We'd raised chickens in Texas, so we knew the drill, and it was no fun, dipping and plucking those varmints. We didn't have to cut their heads off, though, that chore was Dad's. I will always remember one time when we lived in Texas and Dad was late getting home from work, Mom decided she'd go out and kill a chicken for supper. Dad did it by putting its head under a hoe handle and pulling it off in one quick jerk. Well, mom got it backwards, and put its body under the handle and pulled and pulled on that poor chicken's head until she had to give up. The rooster walked away stunned and ruffling his feathers, and Mom watched dinner amble off into the barnyard. We had beans and cornbread that night.
The old adobe had electric wires running through conduit. There was no switch in kitchen, just two bare wires that you had to hook together to get the lights on. For years, we hooked and unhooked those wires and none of us ever got electrocuted. It must have been guardian angels that kept that from happening.
I didn't really feel it back then, that we were very poor, because I didn't feel poor. I felt very rich in many ways. Life was full and interesting, there were dreams to dream, there was always something new to read, and each day held its own excitement. When I left the Valley, for 24 years, I had a knawing homesickness for it.
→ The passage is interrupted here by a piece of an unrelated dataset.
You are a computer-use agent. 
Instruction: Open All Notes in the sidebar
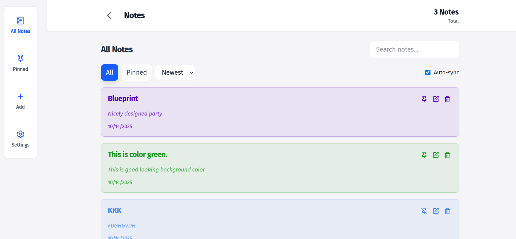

That Japanese family had come through and were in tears when they found that we had restored it and were living there. It must have meant a lot to them, and I understand why, as I remember the smoke curling up from the crooked stove-pipe, with eight-foot-long icicles hanging down from every side of the house, making it look like a piece of iced gingerbread on a winter's day.
After returning, I went to visit the old adobe, which my parents had long-since left, building their own home and moving from there many years before. I discovered that the old adobe was gone. I found out that one of the farmers around Fort Garland had bulldozed it down.There had been life there, for the Japanese family and then for us. We learned a lot about survival on that place, and what it's like to truly live without all the conveniences like TV, running water, and central heating, which I call luxuries, we're so accustomed to. I know I could do it again, if I had to. Wilderness...here we come.